Na sequência dos textos que formam o livro,
as reflexões sobre gênero e o que significa um corpo trans no universo do
terreiro movem Kallile Sacha da Silva
Araújo, yawó de Logunedé, na construção do texto A festa do mestre Cobra Coral como microcosmo para as negociações de
gênero de Dandara: um corpo trans na cozinha do terreiro. O tema ainda é
pouco trabalhado no campo dos estudos das religiões afro-brasileiras, inclusive
parece existir certo tabu, o que colabora para que as pessoas não se disponham
a falar, pelo menos foi uma das primeiras questões enfrentadas pela
pesquisadora em seu processo etnográfico. Ao longo do texto, conhecemos Dandara
(nome fictício, para preservar a interlocutora), 34 anos de idade, mulher
transexual praticante de candomblé e da jurema.

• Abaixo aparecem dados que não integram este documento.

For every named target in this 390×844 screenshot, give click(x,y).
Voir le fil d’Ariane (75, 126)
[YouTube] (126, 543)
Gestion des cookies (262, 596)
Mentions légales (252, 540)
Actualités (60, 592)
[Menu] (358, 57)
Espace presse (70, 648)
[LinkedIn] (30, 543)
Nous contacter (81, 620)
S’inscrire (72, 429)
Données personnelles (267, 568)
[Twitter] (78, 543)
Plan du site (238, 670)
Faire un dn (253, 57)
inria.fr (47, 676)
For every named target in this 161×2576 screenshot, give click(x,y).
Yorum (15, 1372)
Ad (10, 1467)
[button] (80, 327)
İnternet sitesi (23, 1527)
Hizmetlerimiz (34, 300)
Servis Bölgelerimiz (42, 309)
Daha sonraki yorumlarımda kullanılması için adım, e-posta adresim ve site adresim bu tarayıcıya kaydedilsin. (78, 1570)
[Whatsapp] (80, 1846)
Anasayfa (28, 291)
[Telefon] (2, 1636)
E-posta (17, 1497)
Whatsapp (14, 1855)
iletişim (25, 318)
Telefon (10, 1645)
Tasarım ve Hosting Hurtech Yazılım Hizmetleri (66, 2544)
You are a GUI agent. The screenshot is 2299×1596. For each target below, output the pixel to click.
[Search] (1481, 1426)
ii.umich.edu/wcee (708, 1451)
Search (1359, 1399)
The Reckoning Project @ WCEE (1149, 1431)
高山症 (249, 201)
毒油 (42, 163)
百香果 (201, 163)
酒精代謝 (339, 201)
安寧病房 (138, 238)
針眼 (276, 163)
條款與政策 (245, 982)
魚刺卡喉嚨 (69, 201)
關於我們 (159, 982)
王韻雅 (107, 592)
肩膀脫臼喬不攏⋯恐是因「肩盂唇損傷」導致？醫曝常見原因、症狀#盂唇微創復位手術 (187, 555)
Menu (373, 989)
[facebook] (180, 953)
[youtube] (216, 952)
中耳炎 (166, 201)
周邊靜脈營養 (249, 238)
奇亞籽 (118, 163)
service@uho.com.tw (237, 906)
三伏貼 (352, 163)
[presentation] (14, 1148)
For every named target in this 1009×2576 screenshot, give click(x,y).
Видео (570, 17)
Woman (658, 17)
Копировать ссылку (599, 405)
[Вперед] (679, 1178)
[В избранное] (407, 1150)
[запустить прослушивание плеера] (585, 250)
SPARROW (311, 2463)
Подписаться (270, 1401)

Ao dar voz a Dandara,
conhecemos trajetos de vida, sonhos, alegrias, conflitos, à margem afetiva e
social, e a sua reinvenção no espaço do terreiro, como a interlocução
constituída na pesquisa nos leva a testemunhar o cotidiano vivido, os rituais,
as festas religiosas, a cozinha, local sagrado onde Dandara exerce seu domínio,
mas igualmente demonstra como nesse contexto o gênero se constitui ao se
acionar agência, símbolos, identidade, em um campo marcado pelas normas,
tradição religiosa, autoridade e poder estabelecidos.